Pregnenolone synthesis from cholesterol and hydroxycholesterols by mitochondria from ovaries following the stimulation of immature rats with pregnant mare's serum gonadotropin and human choriogonadotropin

Abstract

The rate of pregnenolone synthesis by cytochrome P-450scc was measured in mitochondria isolated from overies of immature rats treated with pregnant mare''s serum gonadotropin and human choriogonadotropin. Using cholesterol, 25-hydroxycholesterol, 20.alpha.-hydroxycholesterol, (22R)-22-hydroxycholesterol and (22R)-20.alpha.,22-dihydroxycholesterol as substrates, we have determined that the first hydroxylation of cholesterol, in the 22R position, is rate limiting in pregnenolone synthesis. It proceeds at only 22% of the rate of either of the subsequent two hydroxylations. 25-Hydroxycholesterol proved to be a suitable substrate for maximum rate of pregnenolone synthesis by cytochrome P-450scc in isolated mitochondria. The maximum rate was 13 mol steroid .cntdot. min-1 .cntdot. mol cytochrome P-450scc-1 and did not change after the follicles in the immature ovary had been stimulated to mature and luteinize with gonadotropin. Using endogeneous cholesterol in isolated mitochondria as substrate, the time course of pregnenolone synthesis was the same during the follicular phase as in the luteal stage of gonadotropin-induced development.

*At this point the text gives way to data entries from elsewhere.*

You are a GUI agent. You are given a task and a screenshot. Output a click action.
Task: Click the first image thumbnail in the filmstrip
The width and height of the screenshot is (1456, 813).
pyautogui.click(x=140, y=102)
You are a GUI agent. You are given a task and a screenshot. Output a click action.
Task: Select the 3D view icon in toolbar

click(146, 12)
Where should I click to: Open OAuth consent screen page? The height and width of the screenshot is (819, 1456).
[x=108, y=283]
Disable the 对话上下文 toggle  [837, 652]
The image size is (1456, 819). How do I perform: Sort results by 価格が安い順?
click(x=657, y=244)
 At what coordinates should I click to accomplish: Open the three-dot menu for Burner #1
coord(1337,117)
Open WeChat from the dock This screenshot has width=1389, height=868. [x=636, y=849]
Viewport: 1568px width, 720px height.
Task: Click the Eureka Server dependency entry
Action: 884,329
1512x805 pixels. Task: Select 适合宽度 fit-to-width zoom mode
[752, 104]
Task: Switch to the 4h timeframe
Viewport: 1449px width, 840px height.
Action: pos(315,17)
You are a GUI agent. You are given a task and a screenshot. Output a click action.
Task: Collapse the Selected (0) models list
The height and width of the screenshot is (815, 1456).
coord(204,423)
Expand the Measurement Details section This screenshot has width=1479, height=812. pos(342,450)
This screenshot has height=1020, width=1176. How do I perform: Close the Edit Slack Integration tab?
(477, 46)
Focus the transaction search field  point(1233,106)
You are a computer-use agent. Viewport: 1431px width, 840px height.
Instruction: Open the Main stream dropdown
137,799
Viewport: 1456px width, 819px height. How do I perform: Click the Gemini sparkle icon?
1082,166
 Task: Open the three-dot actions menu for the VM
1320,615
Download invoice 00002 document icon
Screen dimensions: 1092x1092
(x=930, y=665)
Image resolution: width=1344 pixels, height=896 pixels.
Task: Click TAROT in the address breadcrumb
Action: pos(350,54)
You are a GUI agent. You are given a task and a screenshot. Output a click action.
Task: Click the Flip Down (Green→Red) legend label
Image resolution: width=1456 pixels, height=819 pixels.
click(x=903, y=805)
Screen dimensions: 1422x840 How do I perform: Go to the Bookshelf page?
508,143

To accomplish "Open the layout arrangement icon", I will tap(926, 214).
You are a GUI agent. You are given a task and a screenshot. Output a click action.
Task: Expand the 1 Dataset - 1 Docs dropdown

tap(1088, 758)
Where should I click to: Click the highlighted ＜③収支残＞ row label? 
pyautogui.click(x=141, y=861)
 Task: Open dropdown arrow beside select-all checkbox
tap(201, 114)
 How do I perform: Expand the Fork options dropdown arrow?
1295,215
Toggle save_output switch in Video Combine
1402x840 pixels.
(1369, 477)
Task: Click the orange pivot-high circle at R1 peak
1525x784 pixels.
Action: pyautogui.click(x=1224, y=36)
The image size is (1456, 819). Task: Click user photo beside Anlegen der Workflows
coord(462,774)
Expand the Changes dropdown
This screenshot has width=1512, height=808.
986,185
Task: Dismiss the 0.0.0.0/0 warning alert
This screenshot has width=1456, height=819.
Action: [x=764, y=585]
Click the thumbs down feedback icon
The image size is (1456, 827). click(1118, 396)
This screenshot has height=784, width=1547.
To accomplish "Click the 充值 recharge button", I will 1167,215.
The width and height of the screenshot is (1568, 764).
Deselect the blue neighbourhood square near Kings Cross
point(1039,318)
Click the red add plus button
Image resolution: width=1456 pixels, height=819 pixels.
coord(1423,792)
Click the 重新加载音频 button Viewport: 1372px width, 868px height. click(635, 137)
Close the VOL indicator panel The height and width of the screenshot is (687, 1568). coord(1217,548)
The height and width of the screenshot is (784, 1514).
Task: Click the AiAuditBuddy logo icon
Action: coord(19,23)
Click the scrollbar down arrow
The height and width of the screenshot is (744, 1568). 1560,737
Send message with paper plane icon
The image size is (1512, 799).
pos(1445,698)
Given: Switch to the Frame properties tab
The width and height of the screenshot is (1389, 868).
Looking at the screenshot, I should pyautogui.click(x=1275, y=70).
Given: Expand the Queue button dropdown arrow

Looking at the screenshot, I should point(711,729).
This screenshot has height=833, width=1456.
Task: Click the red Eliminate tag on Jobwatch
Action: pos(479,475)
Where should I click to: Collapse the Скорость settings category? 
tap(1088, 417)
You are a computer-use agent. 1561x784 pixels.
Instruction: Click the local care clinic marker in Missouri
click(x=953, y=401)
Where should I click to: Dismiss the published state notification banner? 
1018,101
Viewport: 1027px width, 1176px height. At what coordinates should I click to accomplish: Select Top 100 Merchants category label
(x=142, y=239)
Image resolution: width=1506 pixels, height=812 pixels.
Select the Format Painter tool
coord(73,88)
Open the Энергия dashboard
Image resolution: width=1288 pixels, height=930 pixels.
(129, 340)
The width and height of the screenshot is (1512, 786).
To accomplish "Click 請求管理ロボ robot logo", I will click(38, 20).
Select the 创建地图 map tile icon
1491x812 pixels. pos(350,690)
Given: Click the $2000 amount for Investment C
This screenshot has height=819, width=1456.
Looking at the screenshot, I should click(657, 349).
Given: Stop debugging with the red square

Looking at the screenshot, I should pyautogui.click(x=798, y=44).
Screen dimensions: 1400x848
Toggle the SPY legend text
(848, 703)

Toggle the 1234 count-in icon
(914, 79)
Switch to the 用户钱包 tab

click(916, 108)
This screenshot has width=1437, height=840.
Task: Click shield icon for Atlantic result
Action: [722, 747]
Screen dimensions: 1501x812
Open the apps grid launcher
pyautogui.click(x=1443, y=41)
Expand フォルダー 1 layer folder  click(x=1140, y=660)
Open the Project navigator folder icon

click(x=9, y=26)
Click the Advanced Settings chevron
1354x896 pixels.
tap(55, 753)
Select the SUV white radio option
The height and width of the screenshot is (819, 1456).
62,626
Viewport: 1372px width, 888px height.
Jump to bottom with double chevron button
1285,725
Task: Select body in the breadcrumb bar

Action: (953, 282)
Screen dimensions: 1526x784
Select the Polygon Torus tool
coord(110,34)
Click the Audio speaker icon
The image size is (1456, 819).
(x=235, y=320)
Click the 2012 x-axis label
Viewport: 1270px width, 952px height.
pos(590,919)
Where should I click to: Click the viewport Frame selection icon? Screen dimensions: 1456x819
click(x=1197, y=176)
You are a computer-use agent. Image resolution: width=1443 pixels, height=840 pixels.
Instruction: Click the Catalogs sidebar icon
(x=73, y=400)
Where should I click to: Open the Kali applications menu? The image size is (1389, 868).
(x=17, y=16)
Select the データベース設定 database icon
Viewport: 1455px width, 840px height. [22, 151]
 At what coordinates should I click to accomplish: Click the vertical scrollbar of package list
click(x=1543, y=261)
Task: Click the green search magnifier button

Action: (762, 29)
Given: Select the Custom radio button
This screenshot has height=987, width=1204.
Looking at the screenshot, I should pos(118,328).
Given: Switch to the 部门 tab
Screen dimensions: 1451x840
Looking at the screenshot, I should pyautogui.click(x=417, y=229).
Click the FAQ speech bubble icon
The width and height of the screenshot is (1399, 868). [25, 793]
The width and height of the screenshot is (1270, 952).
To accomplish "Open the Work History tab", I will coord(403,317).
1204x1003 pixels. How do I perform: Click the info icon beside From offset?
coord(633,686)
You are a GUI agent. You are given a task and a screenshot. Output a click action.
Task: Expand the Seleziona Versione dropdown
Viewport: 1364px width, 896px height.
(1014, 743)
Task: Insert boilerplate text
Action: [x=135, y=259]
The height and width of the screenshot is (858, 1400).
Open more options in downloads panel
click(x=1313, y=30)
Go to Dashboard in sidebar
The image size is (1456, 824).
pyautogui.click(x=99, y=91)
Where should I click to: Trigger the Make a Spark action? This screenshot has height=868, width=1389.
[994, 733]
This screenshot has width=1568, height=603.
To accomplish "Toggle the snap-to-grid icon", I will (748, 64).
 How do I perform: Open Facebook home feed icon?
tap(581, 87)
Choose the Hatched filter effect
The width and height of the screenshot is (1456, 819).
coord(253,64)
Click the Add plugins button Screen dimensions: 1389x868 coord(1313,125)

We conclude that during the artificially induced development of follicles in the immature ovary, the major cause of the increase in the rate of pregnenolone synthesis is the increase in the cytochrome P-450scc content of the mitochondria, rather than changes in the catalytic activity of cytochrome P-450scc or the cholesterol availability to the cytochrome.